Relevance to mental health, psychological wellbeing and resilience

We think our way through life. We see life through our thoughts as we go, and the quality of our thinking determines the quality of our lives. The Three Principles understanding sets people free from attachment to the contents of any particular thinking with the knowledge that thoughts naturally come and go. The understanding liberates people to see their state of mind — their felt response to perceived reality — as an indicator of the moment-to-moment quality of their thinking. A stressed or negative feeling state, or state of mind, produces a low mood and increasing tension, a feeling of insecurity or dis-ease (whereas a more positive feeling state does the opposite). A negative feeling warns us to allow our thinking to quieten down and, as that happens, our feelings change and our perceived reality changes.

When we get caught up in negative thinking or struggle to fight upsetting thinking, we can easily find ourselves lost or stuck in stress and distress. As people learn to trust their state of mind as a guide through life, they catch themselves earlier and earlier in the process of insecure and negative thinking (which otherwise can lead to chronic stress, anxiety or depression). As our minds quieten, we naturally regain our ability to address life circumstances and challenges from a wiser, more optimistic and hopeful perspective.

Around the world, school-based educational programmes are now being provided which are informed by the Three Principles understanding of how the mind works. These programmes are designed to support children’s psychological wellbeing and resilience — helping with current psychological challenges, while also acting preventatively to avoid mental health problems of the future. The programmes — which may not use exactly the same terms as described here, but are underpinned by this understanding of how the mind works — have received highly positive feedback from pupils, teachers and parents, and are being evaluated academically and operationally for impact. The UK based programme has also received an encouraging response from Ofsted.

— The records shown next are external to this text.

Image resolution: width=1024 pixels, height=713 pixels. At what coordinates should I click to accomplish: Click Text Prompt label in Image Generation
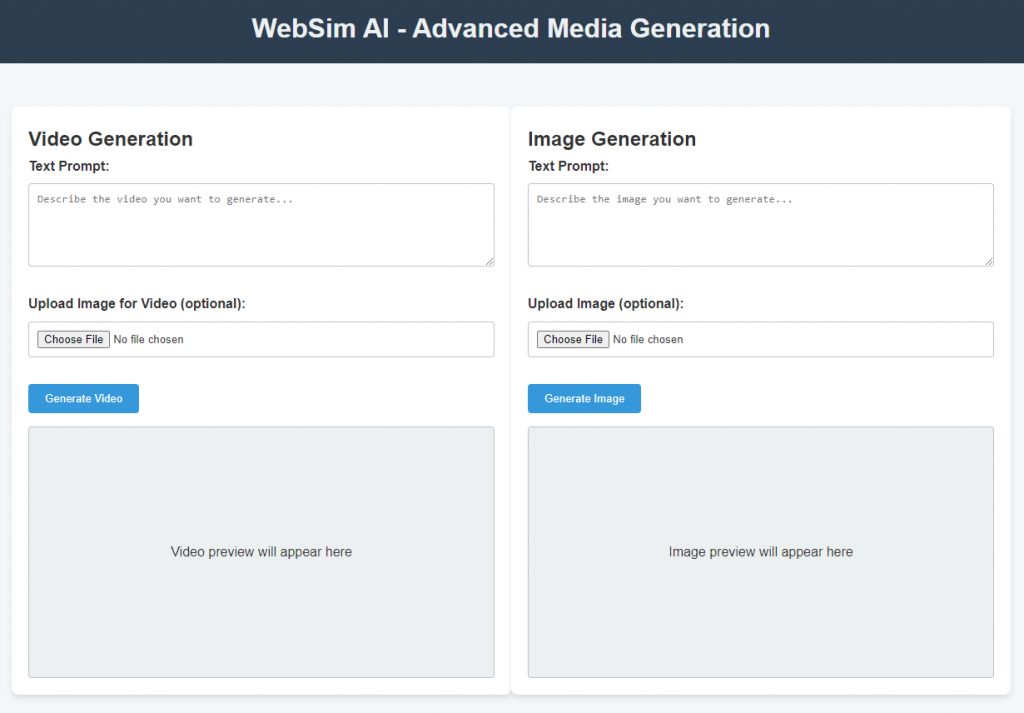coord(568,166)
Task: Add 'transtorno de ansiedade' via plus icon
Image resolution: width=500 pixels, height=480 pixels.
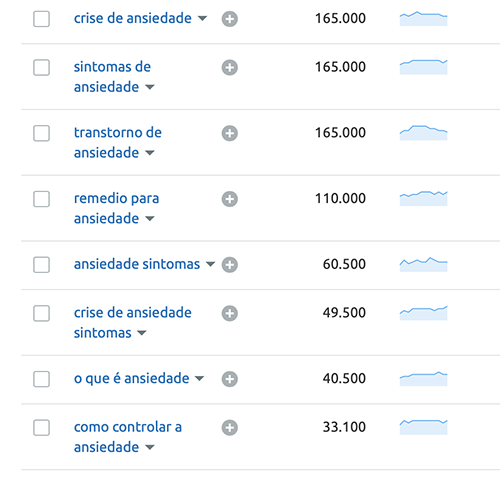Action: [x=230, y=133]
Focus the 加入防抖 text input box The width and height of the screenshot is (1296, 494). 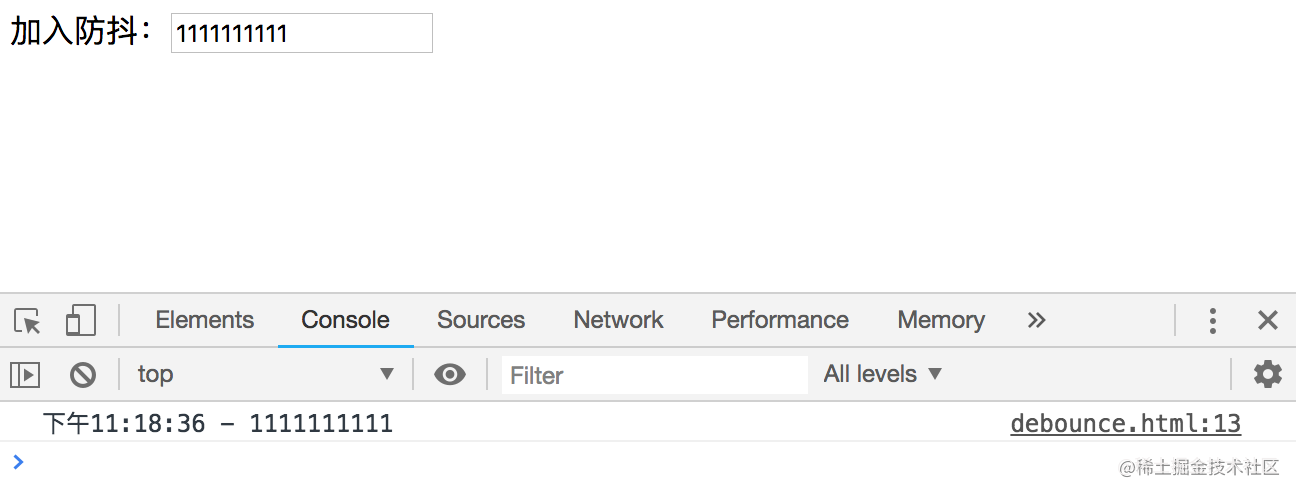(302, 33)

The Five Clues / ‘Don’t Doubt the Rainbow’ series

The Three Principles understanding of how the mind works is introduced in The Five Clues, and is threaded through the whole four-book ‘Don’t Doubt the Rainbow’ series. In The Five Clues (Book 1 in the series), the protagonist — thirteen-year-old detective Edie Marble — first learns about the Three Principles through her mother’s books and through solving various clues. Then, through the remainder of the series, there is further learning via a psychological wellbeing programme taught at Edie’s school and through Edie’s crime-fighting exploits. Each book in the series has a different plot and a different adventure to test Edie (

The intention is to create exciting adventure books, and to use these books as a vehicle to share the Three Principles understanding with children through fiction. The series is targeted at middle-grade children, age 11+. Children’s psychological wellbeing and resilience will be enhanced through the series, enabling them to better navigate life’s challenges — such as stress, exam pressure, bullying, anxiety, depression, phobias, addictive behaviours, social media and eating disorders.